Based on our search, we identified 16,670 relevant articles dated between February 14, 2020, and June 1, 2020. Of these, 6 articles were reports from peer-reviewed randomized trials on patients with COVID-19. We identified 14 main research topics, of which the most common topics were health care responses (2812/16,670, 16.86%) and clinical manifestations (1828/16,670, 10.91%). We found an increasing trend for research on clinical manifestations and protective measures and a decreasing trend for research on disease transmission, epidemiology, health care response, and radiology. Publications on protective measures, immunology, and clinical manifestations were associated with the highest JIF. The overall median JIF was 3.7 (IQR 2.6-5.9), and we found that the JIF for these publications declined over time. The top countries producing research were the United States, China, Italy, and the United Kingdom.

Conclusions

In less than 6 months since the novel coronavirus was first detected, a remarkably high number of research articles on COVID-19 have been published. Here, we discuss and present the temporal changes in the available COVID-19 research during the early phase of the pandemic. Our findings may aid researchers and policy makers to form a structured view of the current COVID-19 evidence base and provide further research directions.

Keywords: COVID-19, SARS-CoV-2, coronavirus, pandemic, topic modeling, research, literature

Introduction

The novel coronavirus (SARS-CoV-2) was first detected in the Hubei Province in China in December 2019 [1]. The virus is known to cause a severe respiratory disease (COVID-19) that has rapidly spread worldwide [2]. On March 11, 2020, the World Health Organization declared the COVID-19 outbreak a pandemic [3]. Owing to the novelty of the disease, its clinical course and treatment are largely unknown [4]. However, the scientific society has mobilized quickly, and by June 1, 2020, more than 1300 clinical trials had been registered at various clinical trial registry sites [5,6].

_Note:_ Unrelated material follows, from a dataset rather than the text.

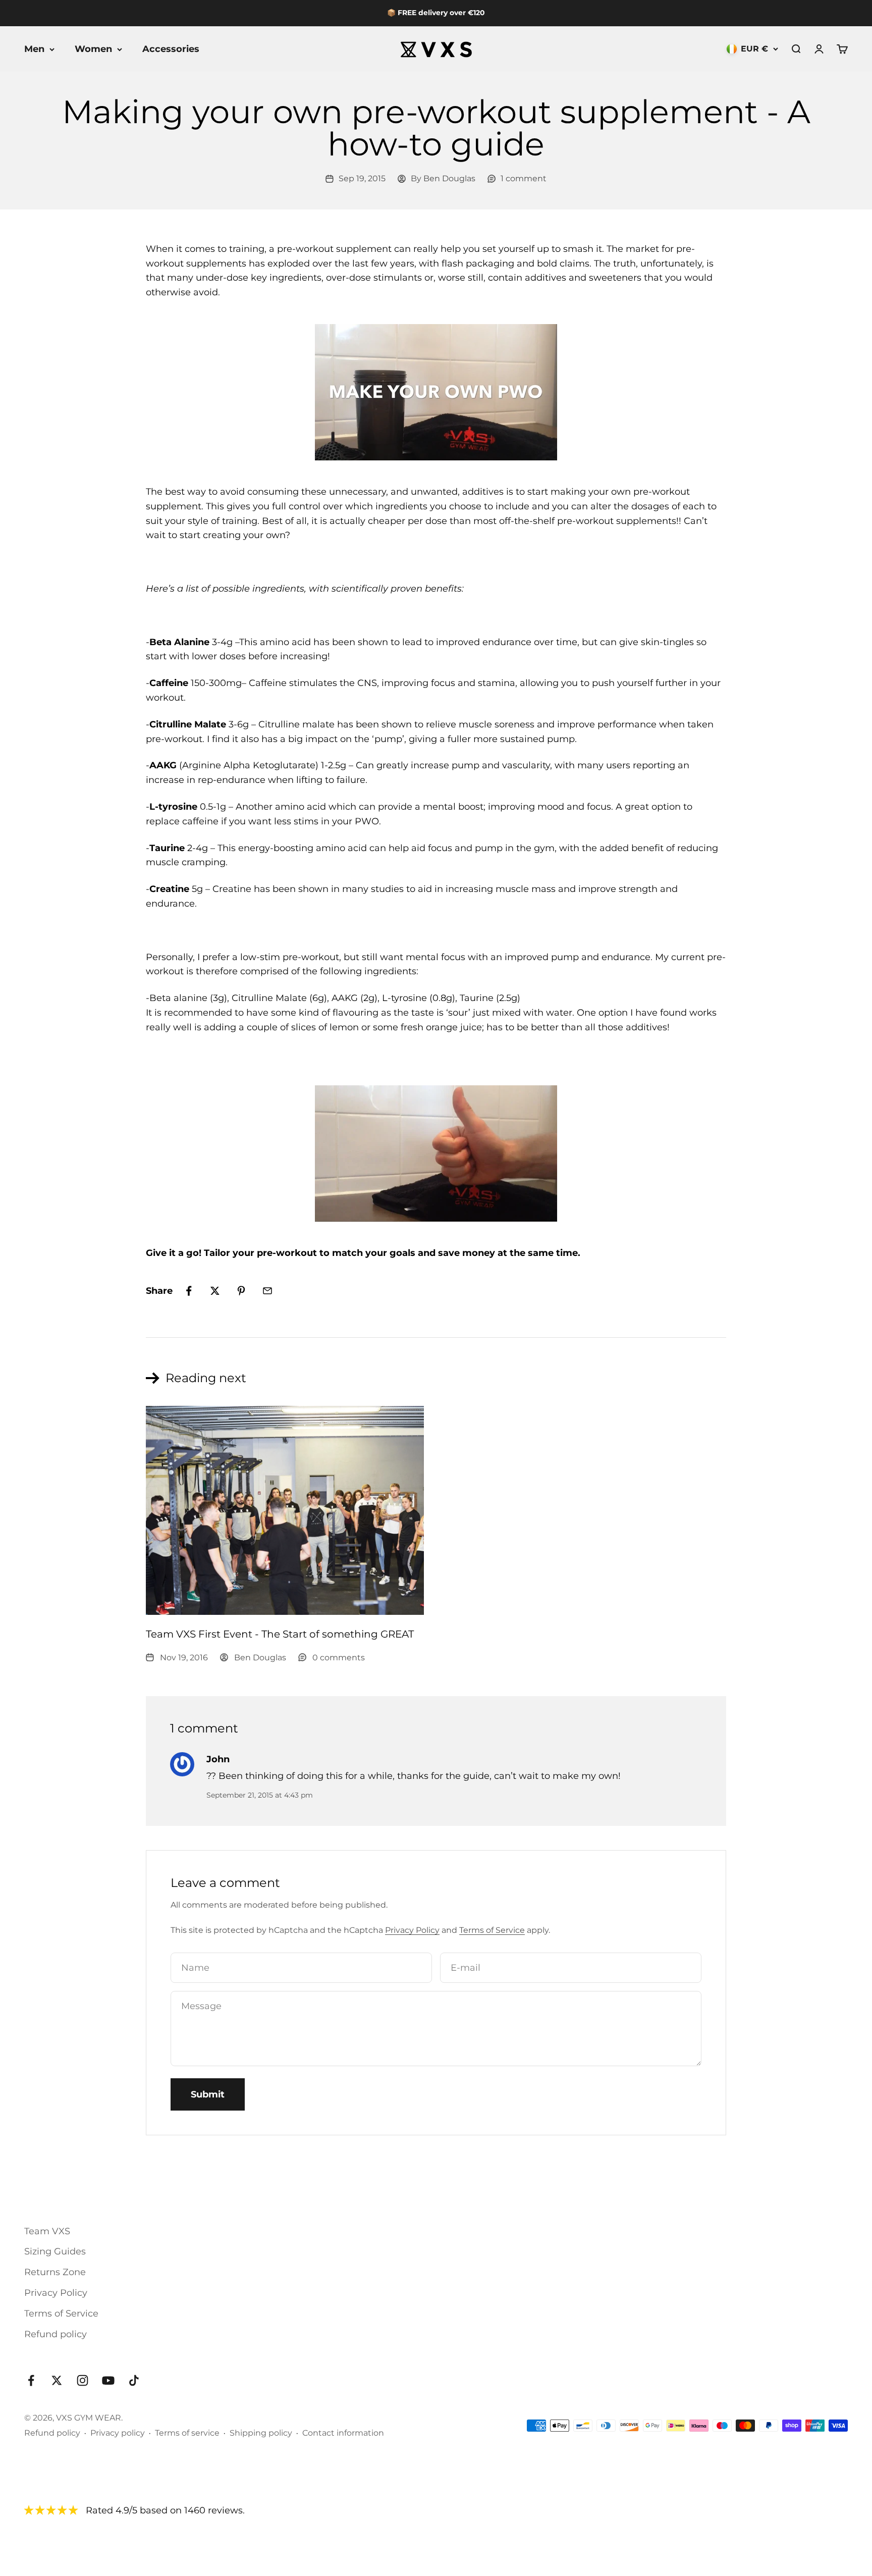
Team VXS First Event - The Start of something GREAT (280, 1634)
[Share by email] (267, 1291)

Keeping track of the growing evidence base in medicine is becoming increasingly difficult owing to a large number of publications [7]. A rapid assessment of a dynamic research field such as COVID-19, where the body of evidence has been increasing at an impressive pace, requires an approach that is more direct and has a wider scope than that of the current gold standard methods, such as scoping and systematic reviews [8]. The potential uses of machine learning and artificial intelligence in the fight against the COVID-19 crisis has been previously discussed [9].

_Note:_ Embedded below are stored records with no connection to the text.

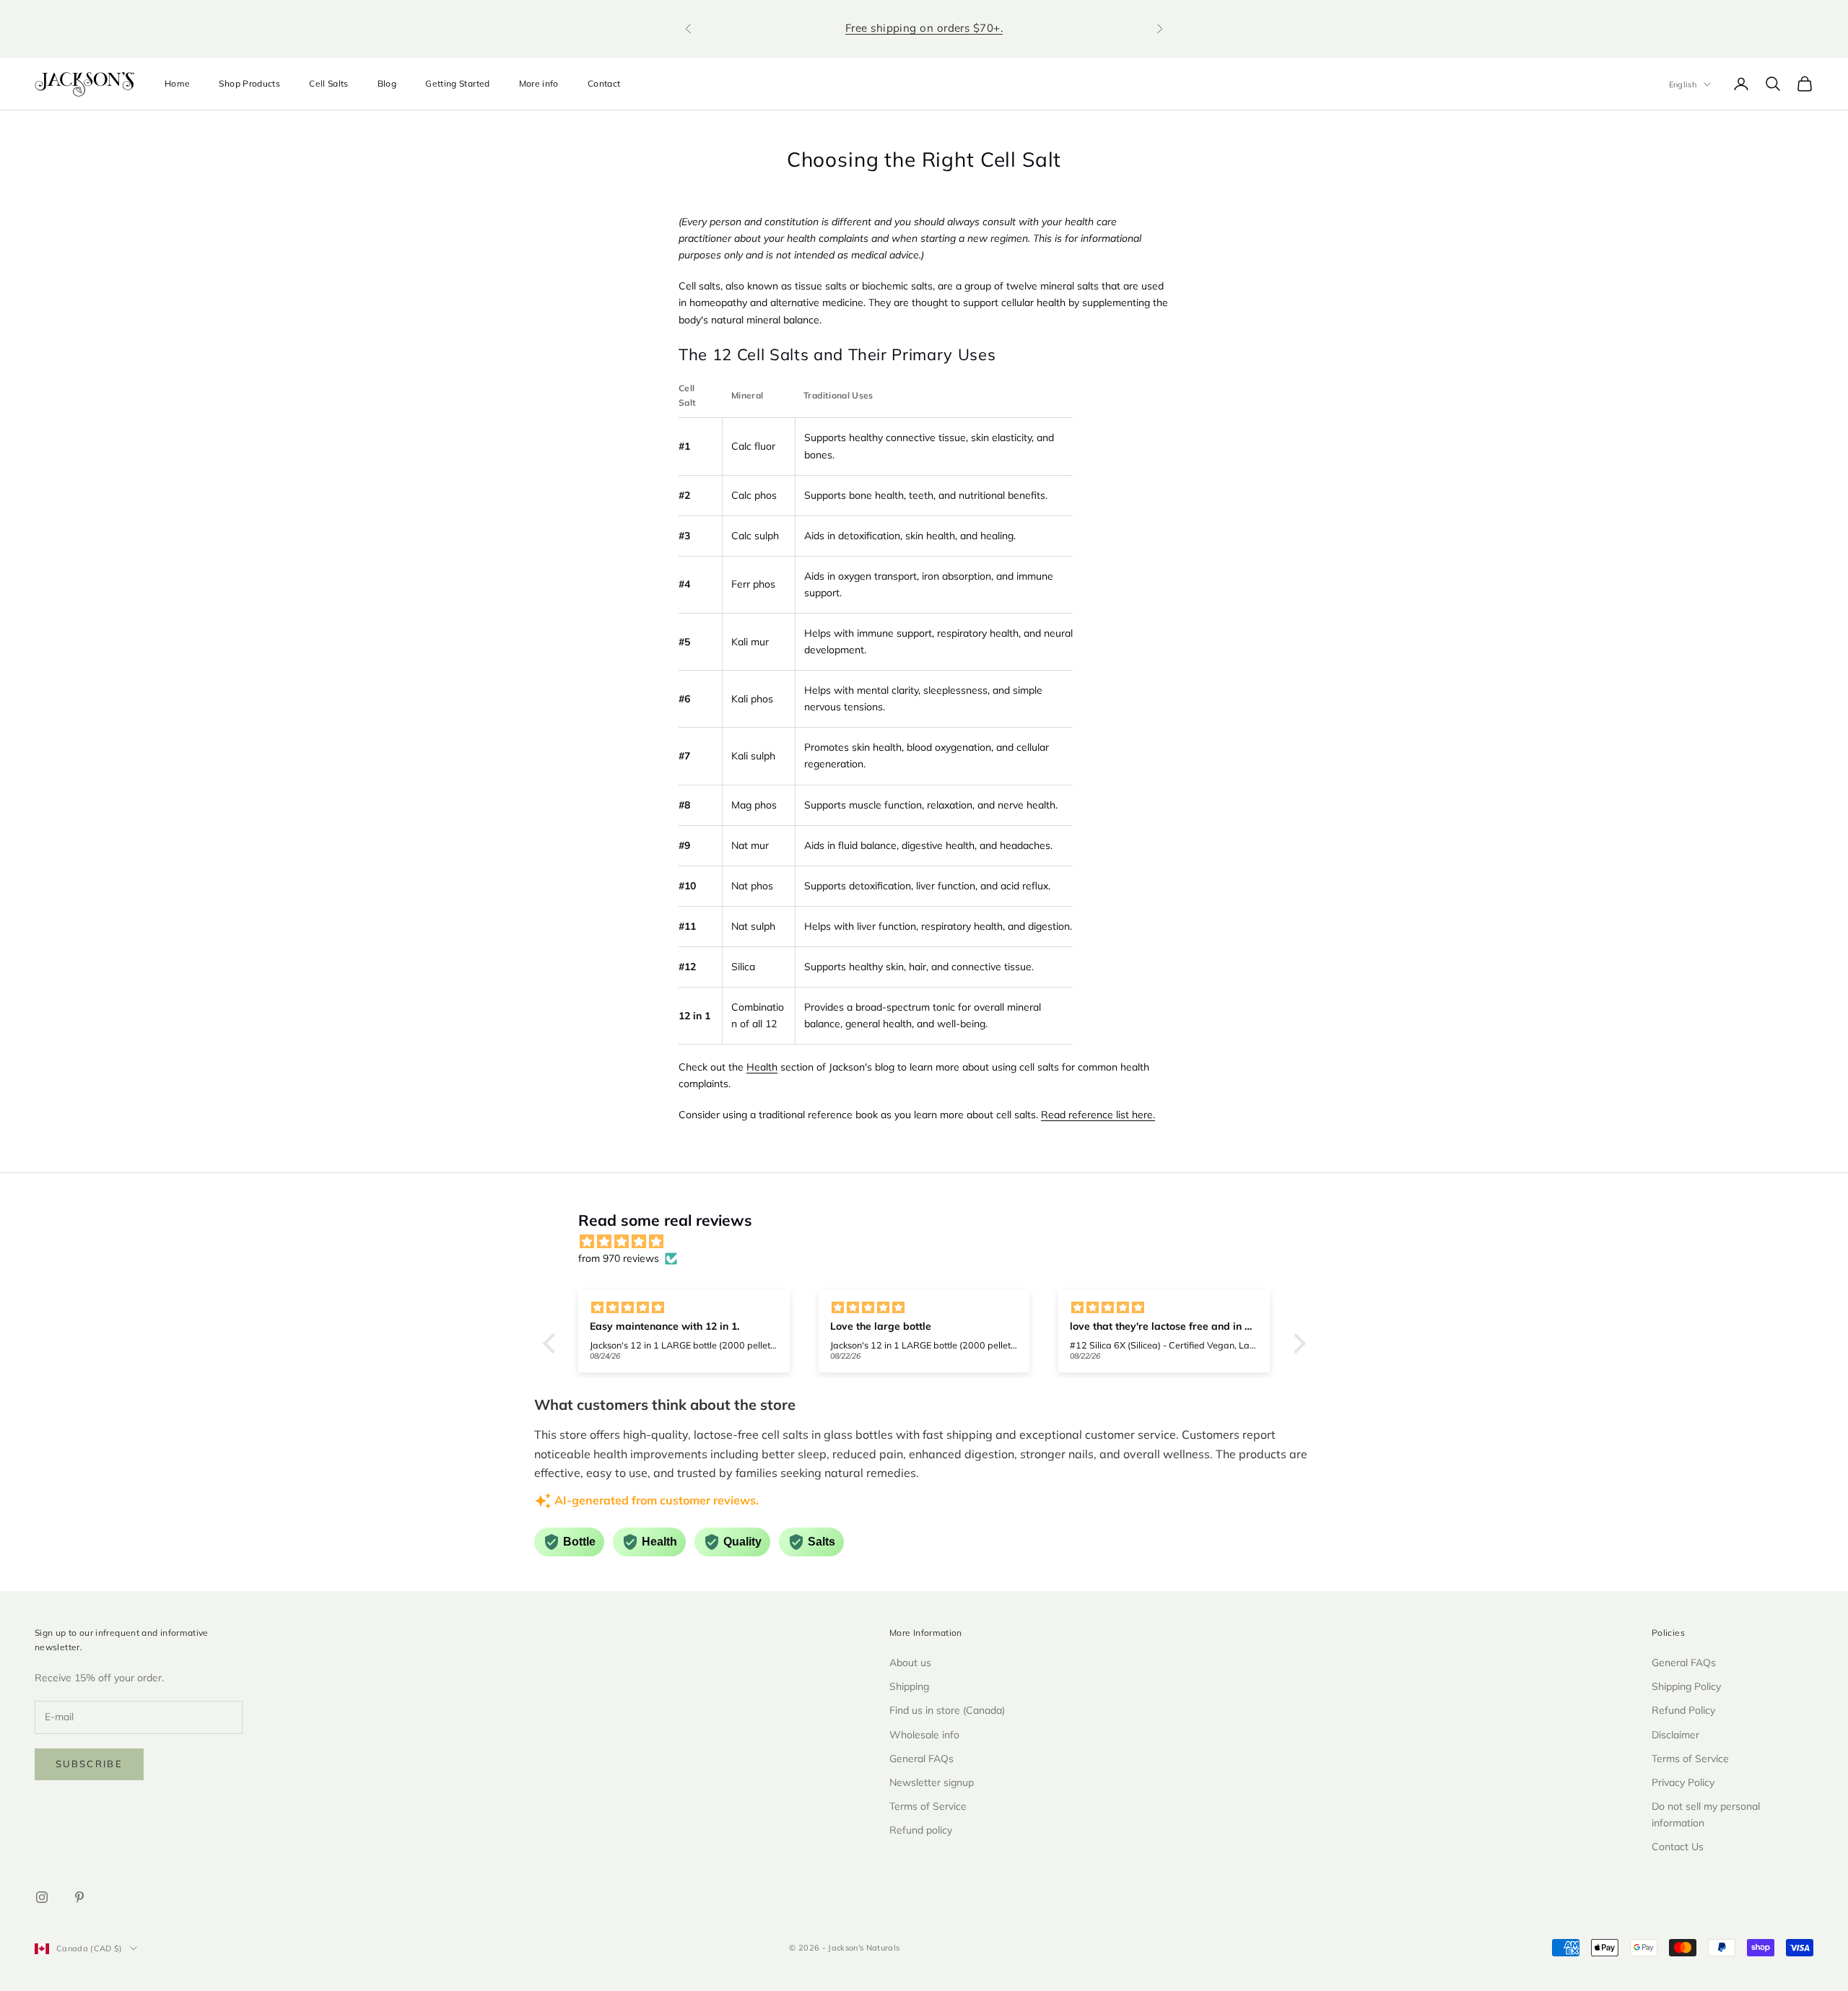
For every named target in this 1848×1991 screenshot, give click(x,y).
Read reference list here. (1098, 1114)
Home (177, 83)
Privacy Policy (1683, 1782)
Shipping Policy (1686, 1686)
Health (761, 1066)
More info (539, 83)
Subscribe (89, 1763)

Several systematic reviews have been published on specific aspects of the pandemic, such as the impact of comorbidities, symptoms, and treatments [10-12]. However, a comprehensive assessment of all the available scientific publications on COVID-19 is lacking. Therefore, we aimed to explore the published scientific literature on COVID-19, assess relevant topics, and map the research evolution during the early phase of the COVID-19 pandemic by using a machine learning–based approach.

Methods

Data Collection

We searched PubMed on June 1, 2020, using PubMed E-utilities [13] and the search terms “covid[Title/Abstract] OR covid-19[Title/Abstract]”, with no language or date restrictions, utilizing the Biopython package for Python 3.6 (Python Software Foundation). The focus of this study was the disease (COVID-19) as opposed to the virus; hence, we refrained from including search terms such as “coronavirus”. We retrieved the title, keywords, abstract, date of last revision, list of author affiliation, journal name, and PubMed identifier number for each publication. We used the date of last revision as the indexing date for all articles, as this date was the readily available for all the data, unlike the date of submission or publishing.

Data Preprocessing

All text data were lowercased and cleaned for double spaces, special characters, and numbers. Subsequently, we applied a list of stop words from PubMed [14], general English stop words, and subject-specific stop words (eg, covid, corona) to the titles and abstracts to remove non–information-bearing words from the text (Multimedia Appendix 1). The data processing workflow used is depicted in Figure 1.

Figure 1.

Figure 1

Data processing flowchart. Italicized text indicate the method used. JIF: journal impact factor.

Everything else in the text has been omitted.